There were 4 posters about carfilzomib (the next generation proteasome inhibitor):
- Phase 2 study of carfilzomib in Velcade-naive patients showing about a 50% response rate and minimal neuropathy
- Phase 2b study showing that cytogenetics do not affect patient response to carfilzomib (in fact the response rate for patients with one or more abnormalities was greater than the response rate for patients with no abnormalities)
- Long-term results showing that carfilzomib is well-tolerated during extended treatment (60% of patients are still being treated, and 30% have been treated for more than 1.5 years)
- A safety analysis of four Phase 1 and 2 clinical trials showed that carfilzomib was well-tolerated with very low rates of severe side effects. The most common severe side effect was pneumonia (3.5%). Very few patients experienced peripheral neuropathy (4% overall and 0.4% severe neuropathy)

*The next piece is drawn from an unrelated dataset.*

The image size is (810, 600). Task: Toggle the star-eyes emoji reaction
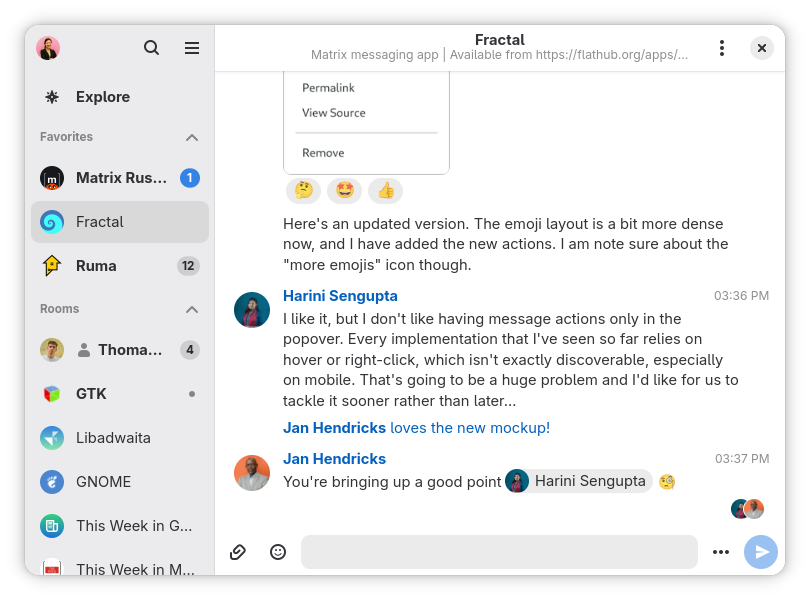(344, 190)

- Phase 1 study of Zolinza in combination with Revlimid and dexamethasone in relapsed/refractory patients showed that 52% of patients responded with a median time to progression of 5 months. The most common severe side effects were low blood cell counts, diarrhea, and fatigue.
- Phase 1 study of Zolinza in combination with Velcade and Doxil in relapsed/refractory patients showed an overall response rate of 72%, and a response rate of 44% in Velcade refractory patients. Low platelet counts were the most common side effect.
- Two Phase 3 studies are evaluating the efficacy of Zolinza in combination with Velcade in relapsed/refractory myeloma patients. Both trials are still recruiting patients. Interim results from one of the studies suggest that the combination may have activity in patients who are refractory to Velcade and Revlimid/thalidomide.
There was one Phase 1 trial investigating elotuzumab, a monoclonal antibody. It was being tested in combination with Revlimid and low-dose dexamethasone in relapsed/refractory patients. An objective response (partial response or better) was seen in 82% of patients who had previously been treated with Revlimid and 96% of patients who were Revlimid-naive. Treatment took about 7 weeks before patients responded, and the median time to progression has not yet been reached. The most common severe side effects were low white blood cell and platelet counts.
There were also two posters about lorvotuzumab mertansine (IMGN901), a drug that kills cancer cells bound to an antibody that directs the drug right to the cancer cell:
- Phase 1 study of lorvutuzumab mertansine in heavily pre-treated myeloma patients to determine the maximum tolerated dose and activity of the drug. Preliminary results show 18% of patients achieved an objective response. About half of the patients remained on treatment for at least 3 months, and 7% have been on therapy for more than a year. A few patients have experienced severe fatigue, kidney failure, weekness, or muscle issues.
- Phase 1 study of lorvutuzumab mertansine in combination with Revlimid and dexamethasone in relapsed/refractory patients to determine the maximum tolerated dose. The study is still recruiting patients. Early results showed that at the lowest dose to be tested, two out of three patients achieved a partial response and remain on treatment.